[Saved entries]
- - - -

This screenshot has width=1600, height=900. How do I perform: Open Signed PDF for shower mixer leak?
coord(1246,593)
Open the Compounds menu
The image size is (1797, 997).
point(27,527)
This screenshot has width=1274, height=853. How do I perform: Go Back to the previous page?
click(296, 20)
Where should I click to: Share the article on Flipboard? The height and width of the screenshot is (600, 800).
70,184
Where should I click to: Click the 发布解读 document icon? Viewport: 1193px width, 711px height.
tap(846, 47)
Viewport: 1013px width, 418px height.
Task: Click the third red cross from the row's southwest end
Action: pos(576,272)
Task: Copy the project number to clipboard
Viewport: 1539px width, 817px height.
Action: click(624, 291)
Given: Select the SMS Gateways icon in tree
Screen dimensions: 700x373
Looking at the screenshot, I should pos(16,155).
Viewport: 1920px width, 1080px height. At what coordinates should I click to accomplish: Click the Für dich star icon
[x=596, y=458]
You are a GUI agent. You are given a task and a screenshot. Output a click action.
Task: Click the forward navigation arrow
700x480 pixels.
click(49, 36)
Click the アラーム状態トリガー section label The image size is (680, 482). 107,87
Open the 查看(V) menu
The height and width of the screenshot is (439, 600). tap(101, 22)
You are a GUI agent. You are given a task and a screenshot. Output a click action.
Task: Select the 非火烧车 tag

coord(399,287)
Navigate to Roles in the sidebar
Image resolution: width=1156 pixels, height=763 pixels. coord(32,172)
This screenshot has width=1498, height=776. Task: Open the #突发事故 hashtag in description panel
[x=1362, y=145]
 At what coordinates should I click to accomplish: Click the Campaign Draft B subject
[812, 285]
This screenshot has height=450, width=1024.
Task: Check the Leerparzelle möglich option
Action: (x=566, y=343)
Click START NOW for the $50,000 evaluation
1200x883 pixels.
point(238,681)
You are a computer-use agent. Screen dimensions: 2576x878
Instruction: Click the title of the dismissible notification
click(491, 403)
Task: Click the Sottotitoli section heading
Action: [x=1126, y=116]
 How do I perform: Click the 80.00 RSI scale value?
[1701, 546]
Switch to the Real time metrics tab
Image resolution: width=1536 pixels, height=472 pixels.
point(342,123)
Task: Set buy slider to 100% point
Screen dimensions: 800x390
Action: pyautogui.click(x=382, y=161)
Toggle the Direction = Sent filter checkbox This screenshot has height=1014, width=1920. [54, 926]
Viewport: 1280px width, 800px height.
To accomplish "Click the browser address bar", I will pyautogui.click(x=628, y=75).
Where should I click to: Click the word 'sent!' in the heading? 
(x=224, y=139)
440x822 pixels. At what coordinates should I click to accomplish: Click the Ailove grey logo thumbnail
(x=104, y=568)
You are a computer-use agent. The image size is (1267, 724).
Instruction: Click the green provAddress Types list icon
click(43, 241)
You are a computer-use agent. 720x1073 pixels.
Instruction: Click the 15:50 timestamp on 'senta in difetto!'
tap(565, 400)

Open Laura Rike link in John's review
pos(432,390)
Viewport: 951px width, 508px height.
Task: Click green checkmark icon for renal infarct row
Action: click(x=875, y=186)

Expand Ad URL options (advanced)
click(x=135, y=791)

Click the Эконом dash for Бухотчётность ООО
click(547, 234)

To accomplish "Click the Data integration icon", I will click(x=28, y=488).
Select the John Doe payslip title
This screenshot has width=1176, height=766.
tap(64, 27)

- - - -

• Problem description: Out of the records above, pull the lines that include the word "will".

• Answer to the exercise:
To accomplish "Click the browser address bar", I will pyautogui.click(x=628, y=75).
To accomplish "Click the Data integration icon", I will click(x=28, y=488).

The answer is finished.